キン――
金属の音が響き、がっかりした顔のアルスラーンの手から剣が飛ぶ。宙を舞う剣は次第に落下し、勢いを持って地面を目指す。その落下点付近に立つ紺の髪を束ねた少女は、自分の持つ細剣を抜いてその動きで落ちてくる剣を再度跳ねあげる。ゆっくり回転しつつ、高度を上げずに落下してくる。そして、自分の方に柄が向いた時にキャッチした。
「はいどうぞ、殿下」
「はあ…ありがとう、イサラ」
「父さんはむやみやたらに剣を跳ね飛ばさないの。侍女に当たったら大変でしょう」
「うむ…」
まあ稽古なのは分かるんですけどね、とイシュラーナは剣をしまって肩をすくめる。アルスラーンは荒い息を整えながら愚痴をこぼした。
「またか…何度やってもだめだ…」
「そんなことはございませぬよ。確実に上達しておいでです、アルスラーン殿下」
「そうですよ。だって跳ね飛ばされるまでの時間が伸びてますから」
「このザマでそんなこと言われても実感が…。

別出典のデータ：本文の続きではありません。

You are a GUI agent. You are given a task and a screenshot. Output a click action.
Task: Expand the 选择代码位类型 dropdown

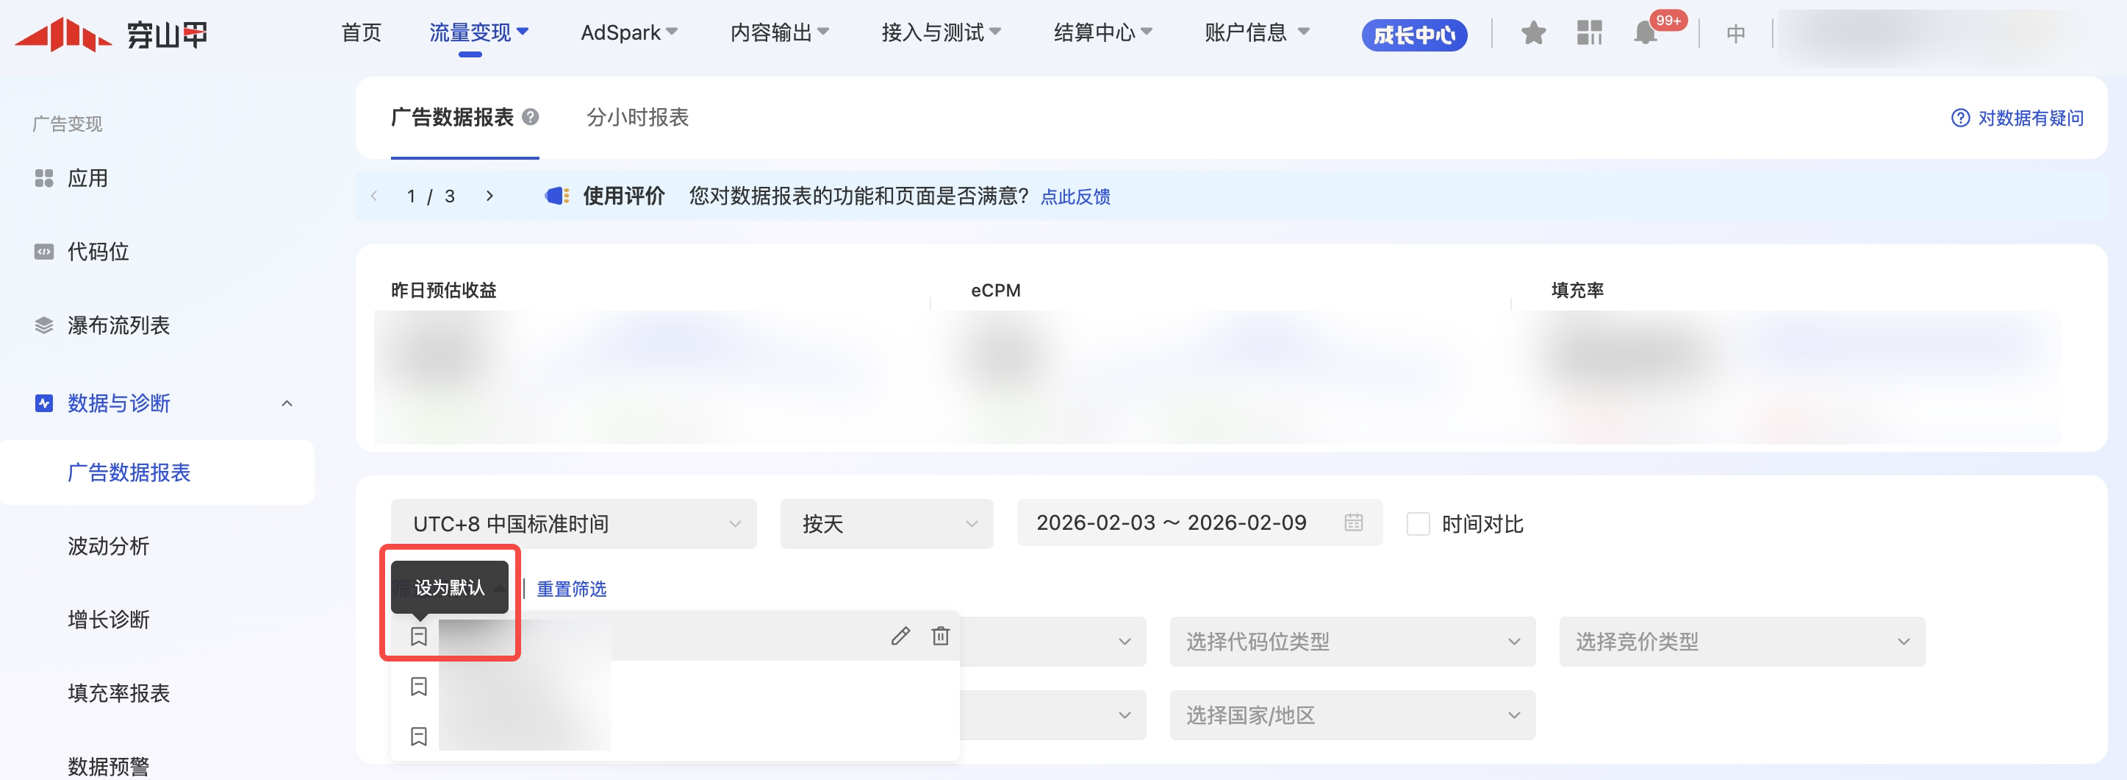click(x=1352, y=642)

戦にでも出ればわかるのだろうけれど」
「そうですな。我がパルス王国に今戦を仕掛ける輩がいるとは思われませんな」
「良いことです。殿下のご活躍はまだ先になってしまいますが」
アルスラーンに持ってきたタオルを手渡していると、侍女がヴァフリーズ宛の辞令を持ってくる。ヴァフリーズが辞令を受け取り、目を通している間にいつも通りお茶の準備でもしようと考えていたところ、ヴァフリーズは驚きの声を上げた。
「戦が始まるようです、殿下」
イシュラーナとアルスラーンは驚きの表情になった。
パルス歴三二〇年の秋。
ルシタニアがマルヤムを滅ぼし、パルス王国に侵攻した。これにおいてはパルス王アンドラゴラス三世が自ら軍を率い、侵略軍を討ち果たさんとアトロパテネへ出陣。
この時、王太子アルスラーンは初陣する。また、大将軍ヴァフリーズの義娘、女騎士イシュラーナも同時に初陣することに。共に14歳のことであった。